“Grandi opere, tangenti e favori”: così titola oggi il primo quotidiano italiano. Ma so di vivere in un paese in cui si può anche titolare così: “Piccole opere, tangenti e favori”. Perché i lupi sono tanti e Lupi, che ora si trova nei guai, non è tra i peggiori. Il male principale dei lupi nostrani non è nell’esser lupi ma nel voler apparire agnelli. Capretti. Nella celebre favola classica – Lupus et agnus – il lupo fa il suo mestiere e mangia l’agnello. Ma la chiarezza della cattiveria e del sopruso mal si addice a un popolo che è stato abituato a governare con i paternostri. Il caso di Roberto Helg – presidente della Confcommercio di Palermo che organizzava convegni per contrastare la corruzione e che è stato arrestato in flagranza di reato – è una tipica storia italiana in cui a fare la morale non è Goldoni ma il bugiardo.
Maurizio Lupi, ministro dei Trasporti e delle Infrastrutture, deve ora occuparsi del figlio per difenderlo dalla bufera nella quale è venuto a trovarsi. Fa bene a fare il buon padre. Solo che – come diceva la buonanima di Enzo Jannacci – se me lo dicevi prima era meglio. Nell’inchiesta detta “sistema”, che ha portato in galera il potente Ercole Incalza – capo della struttura tecnica di missione del ministero delle Infrastrutture – e gli imprenditori Stefano Perotti e Francesco Cavallo, i Lupi, padre e figlio, non sono coinvolti. Però, proprio il figlio del ministro, Luca, fu assunto – secondo le carte della Procura di Firenze – nel cantiere Eni e pagato da Perotti e lo stesso imprenditore regalò al figlio del ministro un Rolex di 10mila euro per il conseguimento della laurea. Certe cose non si fanno non perché siano reati ma perché non sta bene farle. L’assunzione del pur valente figlio di un ministro da parte di un imprenditore che lavora col ministero è peggio di un crimine – direbbe Talleyrand – è un errore. Chi sbaglia paga ma Lupi ha già fatto sapere che non intende dimettersi. Lupi sa di essere buono e bravo e si stupisce che ci siano dei lupi che approfittano di un errore e lo vogliono sbranare come un agnello.
Il problema degli italiani è che sono troppo buoni.
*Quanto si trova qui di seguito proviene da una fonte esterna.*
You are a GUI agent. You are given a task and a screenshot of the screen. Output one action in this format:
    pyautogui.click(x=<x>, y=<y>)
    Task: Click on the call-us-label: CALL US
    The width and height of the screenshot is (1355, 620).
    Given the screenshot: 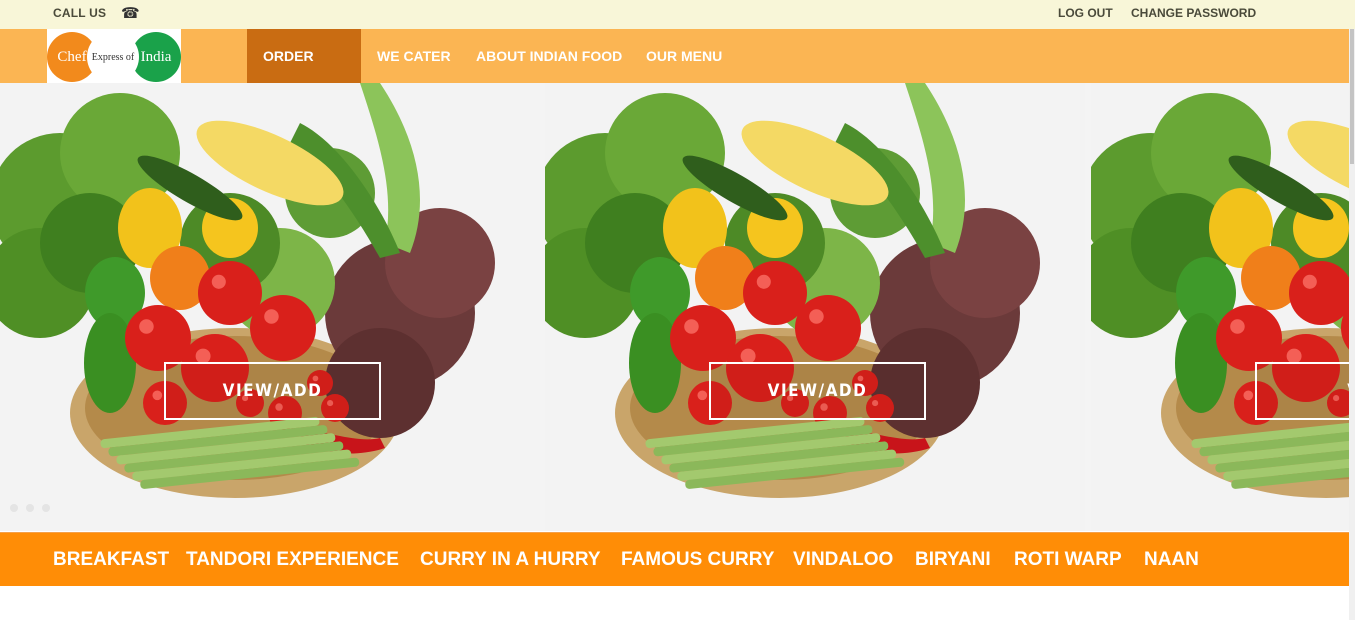 What is the action you would take?
    pyautogui.click(x=80, y=13)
La morale pubblica di casa nostra è tutta intessuta della declamazione di grandi principi e di massimi sistemi. Siamo tutti buoni. Teniamo famiglia e adoriamo non solo Bambin Gesù ma anche la recita di Natale che è il prototipo della messa in scena nazionale. Anche il cristianesimo abbiamo trasformato in una scenetta. Non ci sono lupi, siamo tutti agnelli. E se il mondo è pieno di lupi noi con la declamazione dei grandi principi e dei massimi sistemi li convertiamo in agnelli. L’uomo non è per noi un lupo ma un agnello, addirittura un angelo e se gli uomini sono angeli non abbiamo bisogno del governo ma al massimo di qualche paternostro e dei soliti grandi principi e massimi sistemi. Sarebbe così bello e così buono un mondo pieno di lupi: finalmente potremmo avere un governo delle cose umane basato sulla consapevolezza – la cristiana felix culpa – del male necessario. Invece, il mondo italiano è così brutto e così cattivo perché è pieno di agnelli e l’idea che abbiamo del governo è quella del bene ottimo massimo. Il governo, come il mitico Mida, trasforma in oro ciò che tocca. Per la finta cultura italiana non vale più il detto che chi agnello si fa il lupo se lo mangia ma, al contrario, chi lupo si fa l’agnello lo converte. Siamo troppo buoni. Perciò siamo così corrotti. Nell’anima.